La date approche. C’est dans neuf jours maintenant, le 22 janvier, mercredi en huit, que devrait se réunir à Montreux la conférence de paix sur la Syrie dite « Genève 2 » mais nul ne saurait encore affirmer que ce rendez-vous sera bien tenu.

Le régime syrien, d’abord, fait tout pour qu’il ne le soit pas. Il continue d’écraser Alep sous les bombes, de méthodiquement affamer les populations des régions tenues par l’insurrection et de marteler, surtout, qu’il reviendrait au président en place de mener une transition en cas d’accord à cette conférence dont l’objectif unanimement défini par l’Onu est pourtant la mise en place d’un gouvernement provisoire disposant des pleins pouvoirs exécutifs qui seraient autrement dit retirés à Bachar al-Assad.

L’insurrection, de son côté, ne cesse plus de remettre à plus tard l’annonce de sa participation.

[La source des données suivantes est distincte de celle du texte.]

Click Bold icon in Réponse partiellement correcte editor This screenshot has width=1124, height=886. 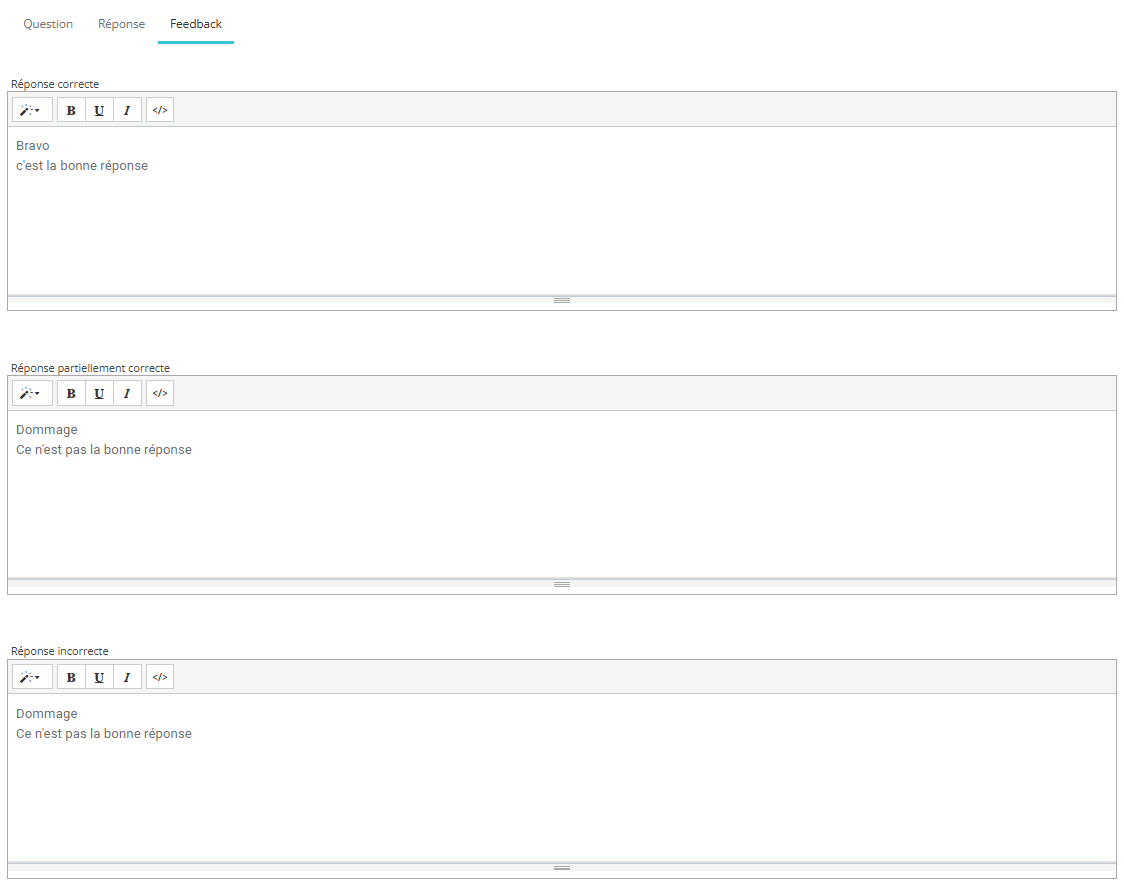71,394

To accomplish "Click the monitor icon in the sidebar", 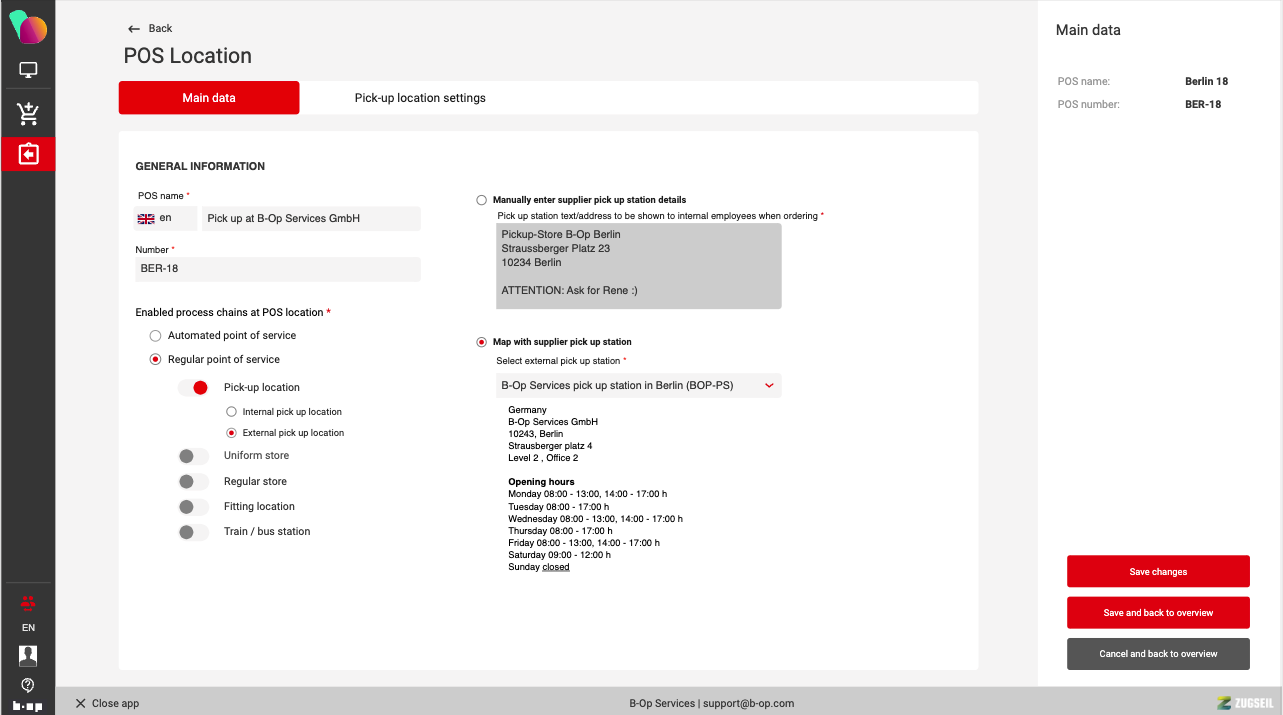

D’une ville à l’autre, ses réunions se succèdent mais aucune décision n’est prise, ni « oui » ni « non », et ce n’est aux dernières nouvelles que vendredi qu’elle le serait mais sans qu’on puisse déjà savoir ce qu’elle le sera. L’insurrection est divisée. Certains veulent y aller de peur d’être accusés d’intransigeance et d’ainsi perdre leurs soutiens internationaux. D’autres considèrent que l’insurrection ne serait plus à cela près puisque les Démocraties refusent de toute manière de l’armer et, quelle que soit leur position, tous craignent que Russes et Américains ne s’entendent finalement sur leur dos à Montreux en permettant au régime de gagner assez de temps pour les écraser par la force.

Troisième incertitude, enfin, les Russes et le médiateur de l’Onu, Lakdar Brahimi, sont partisans d’inviter l’Iran à cette conférence alors que les pays sunnites y sont opposés et que les Occidentaux n’accepteraient la participation du principal allié du régime syrien qu’à la condition qu’il se rallie aux objectifs de l’Onu sur la passation des pouvoirs exécutifs à un gouvernement de transition et, donc, à la nécessité d’un retrait de Bachar Al-Assad.

Tout reste, en un mot, d’une rare confusion et il y a au moins deux raisons à cela. La première est que les Américains ne veulent en aucun cas être entraînés dans ce conflit, qu’on l’avait bien vu lorsqu’ils avaient refusé, à la dernière minute, de sanctionner militairement l’emploi d’armes chimiques par le régime syrien, qu’ils veulent parallèlement parvenir à un compromis nucléaire avec l’Iran et qu’ils souhaitent en fait, mais sans le dire, que les Iraniens les aident à sortir Assad du jeu en échange d’un maintien de son régime. Quant à la seconde raison de cette confusion, elle est que les Russes, tout en ayant accepté les objectifs définis par l’Onu, ne veulent pas encore abattre leurs cartes sur un éventuel retrait d’Assad.

Washington et Moscou mènent leur jeu au nom d’une vision de leurs intérêts propres. Les puissances régionales font de même. Hormis la France, les Européens sont aux abonnés absents et comme les Russes et les Américains veulent convaincre les insurgés de venir à cette conférence ils ont promis, hier, d’essayer d’arracher quelques gestes humanitaires au pouvoir syrien.